Joseph Byrne, Senior Analyst at Linley Group (one of the leading research firms for semiconductors), has written an in-depth post ("Fruitless battle of proprietary home-networking tech nears end") on the current situation of the wired home networking industry and the potential of G.hn to solve the fragmentation problem:
There are two efforts abreast to change the situation. The most promising of the two is the G.hn spec being developed under the auspices of the ITU. The developers of this spec made two sage decisions.

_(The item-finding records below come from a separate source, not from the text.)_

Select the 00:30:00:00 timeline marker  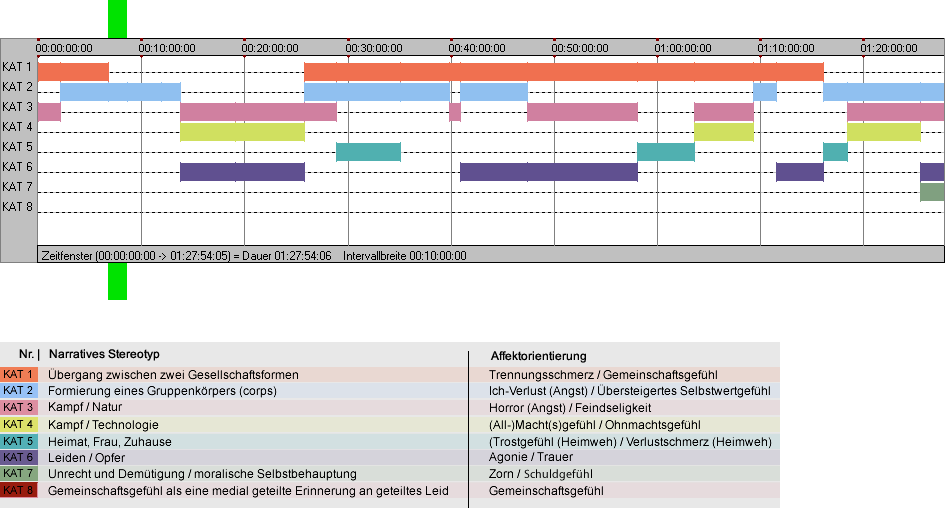tap(374, 48)
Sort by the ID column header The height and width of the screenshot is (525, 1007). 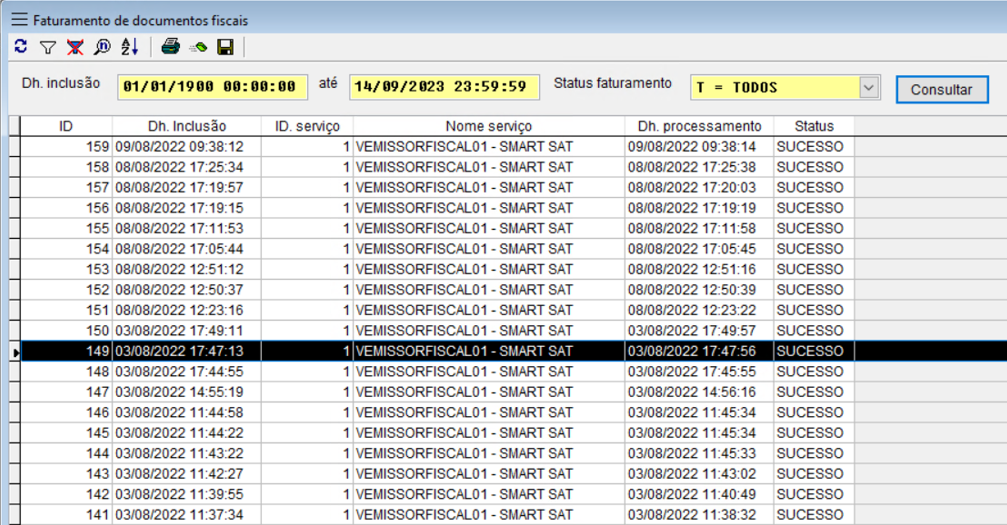tap(66, 126)
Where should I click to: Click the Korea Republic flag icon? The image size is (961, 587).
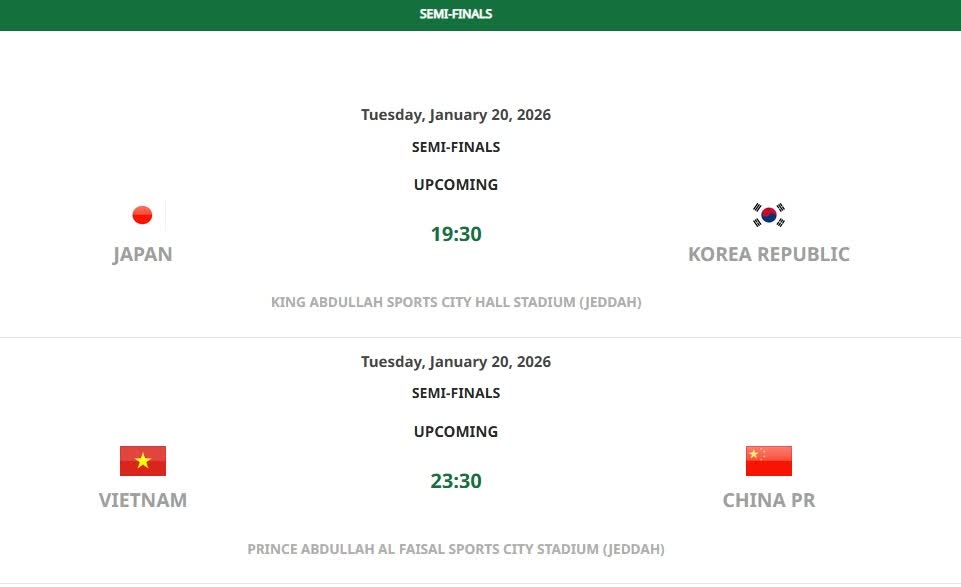tap(768, 215)
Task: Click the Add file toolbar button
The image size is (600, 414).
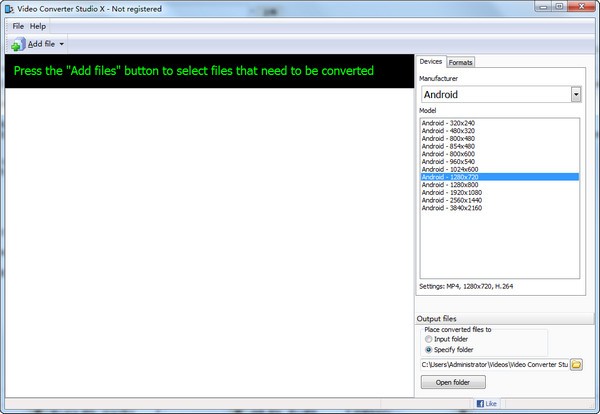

The first is to converge on a single interface-regime for all three media: coax, phoneline, and powerline. The goal is to separate the network from the media, eliminating Layer-Two bridges and simplifying vendors’ efforts to design chips for each media. The second is to jettison backward compatibility from the spec. Vendors are free to add backward compatibility, but it is not required. Because home-networking technologies have been poorly adopted (compared with Wi-Fi, for example), the installed base is relatively small. Vendors are likely to build in backward compatibility to provide existing customers, who are mainly carriers, with an upgrade path. The G.hn spec was completed in December 2008 and is likely to be ratified by this time next year.Joseph makes some predictions:
G.hn is likely to emerge the victor for powerline and phoneline networking. Telcos tend to favor ITU specs, and G.hn has the support of AT&T and BT, which is on the board of the group promoting G.hn, the Home Grid Forum. U.S. retailer Best Buy is on the board.